In many imaging situations, whether it be the imaging of weakly scattering, multi-layered structures, or imaging through highly scattering, thick materials such as human tissue, it is often desirable to discriminate between light arriving from the object at various times or from various planes within the object structure. A major limitation of conventional imaging systems is that all of the light that enters the imaging lens is ultimately recorded. In many applications, this property produces ambiguous or even useless images.; This dissertation describes two approaches to isolating the desired image light from the remainder of the unwanted light. Approaches in the temporal domain make use of the fact that light traveling different optical paths will arrive at a detection plane at different times. Thus a gating mechanism can be employed to isolate the light that travels the path of interest. A novel technique, Fourier synthesis holography, is described in which a pulse is decomposed into its spectral components and a hologram is recorded for each component. These holograms are then read into a computer and a Fourier transformation is performed along the wavelength dimension. This procedure produces the required temporal gate, with the advantage that post-detection alteration of the shape and temporal position of the gate are possible. The advantages of this technique over other holographic techniques are described and demonstrated.; Methods for optical discrimination in the spatial domain are also described. Spatial domain techniques isolate light that at a given plane has spread the least.
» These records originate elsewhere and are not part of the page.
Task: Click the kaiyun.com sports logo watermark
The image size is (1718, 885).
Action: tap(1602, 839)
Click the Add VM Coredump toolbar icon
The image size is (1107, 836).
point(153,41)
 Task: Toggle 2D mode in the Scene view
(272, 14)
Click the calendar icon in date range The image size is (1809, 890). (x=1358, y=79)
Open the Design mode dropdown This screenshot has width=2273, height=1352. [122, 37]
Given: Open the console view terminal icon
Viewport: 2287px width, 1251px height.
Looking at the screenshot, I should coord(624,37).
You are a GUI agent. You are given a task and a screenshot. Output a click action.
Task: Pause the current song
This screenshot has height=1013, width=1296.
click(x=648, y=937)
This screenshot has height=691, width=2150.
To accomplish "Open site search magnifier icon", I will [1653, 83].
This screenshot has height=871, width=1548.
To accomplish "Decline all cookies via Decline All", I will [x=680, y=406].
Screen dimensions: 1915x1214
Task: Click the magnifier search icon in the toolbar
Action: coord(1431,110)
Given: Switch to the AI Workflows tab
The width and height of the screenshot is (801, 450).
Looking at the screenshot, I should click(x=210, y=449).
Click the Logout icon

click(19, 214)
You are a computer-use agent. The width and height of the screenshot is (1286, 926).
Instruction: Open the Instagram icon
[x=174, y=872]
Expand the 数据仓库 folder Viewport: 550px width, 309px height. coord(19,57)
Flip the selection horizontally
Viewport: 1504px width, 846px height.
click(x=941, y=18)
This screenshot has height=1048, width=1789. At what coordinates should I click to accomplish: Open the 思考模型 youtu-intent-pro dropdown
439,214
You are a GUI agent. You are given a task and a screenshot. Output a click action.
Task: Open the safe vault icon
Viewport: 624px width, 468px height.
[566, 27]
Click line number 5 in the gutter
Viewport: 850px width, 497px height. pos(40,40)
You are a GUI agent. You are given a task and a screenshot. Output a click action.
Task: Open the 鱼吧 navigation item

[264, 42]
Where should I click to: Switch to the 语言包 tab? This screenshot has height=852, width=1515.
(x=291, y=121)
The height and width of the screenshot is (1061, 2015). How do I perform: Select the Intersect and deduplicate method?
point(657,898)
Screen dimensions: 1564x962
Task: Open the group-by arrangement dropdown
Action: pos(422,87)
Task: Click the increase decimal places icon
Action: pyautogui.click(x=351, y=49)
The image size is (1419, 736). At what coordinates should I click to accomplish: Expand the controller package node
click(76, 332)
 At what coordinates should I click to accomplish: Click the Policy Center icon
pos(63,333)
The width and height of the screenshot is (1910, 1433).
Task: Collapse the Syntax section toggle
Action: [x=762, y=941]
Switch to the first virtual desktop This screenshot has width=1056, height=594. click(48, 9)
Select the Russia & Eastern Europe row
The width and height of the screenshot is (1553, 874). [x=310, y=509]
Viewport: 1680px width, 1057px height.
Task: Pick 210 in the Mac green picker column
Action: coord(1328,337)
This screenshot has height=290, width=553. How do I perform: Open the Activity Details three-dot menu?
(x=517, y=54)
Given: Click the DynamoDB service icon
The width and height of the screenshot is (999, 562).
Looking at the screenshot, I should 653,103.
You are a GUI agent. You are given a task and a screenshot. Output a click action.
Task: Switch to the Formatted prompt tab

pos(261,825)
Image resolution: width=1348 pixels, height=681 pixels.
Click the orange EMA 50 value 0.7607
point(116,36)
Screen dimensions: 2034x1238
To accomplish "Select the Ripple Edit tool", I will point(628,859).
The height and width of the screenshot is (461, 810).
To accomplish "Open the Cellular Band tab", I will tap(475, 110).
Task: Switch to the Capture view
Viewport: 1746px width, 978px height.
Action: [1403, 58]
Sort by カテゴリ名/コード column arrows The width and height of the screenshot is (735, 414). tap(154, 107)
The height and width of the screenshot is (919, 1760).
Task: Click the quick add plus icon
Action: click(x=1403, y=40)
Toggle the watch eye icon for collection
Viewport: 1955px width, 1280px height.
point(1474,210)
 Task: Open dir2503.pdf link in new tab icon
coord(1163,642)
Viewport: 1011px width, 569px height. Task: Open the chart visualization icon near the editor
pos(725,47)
A system that utilizes a spatially broad, quasi-monochromatic source in an interferometer is shown to behave identically to a confocal imaging system. Because of the narrow bandwidth of the source, the system can be used both as a microscope and as a telescope. Additionally, an interferometric system is described that combines both spatially and spectrally broad sources. The depth discrimination of the system is analyzed in detail and a configuration is proposed that yields depth discrimination for the combined source which exceeds the sum of the two sources independently.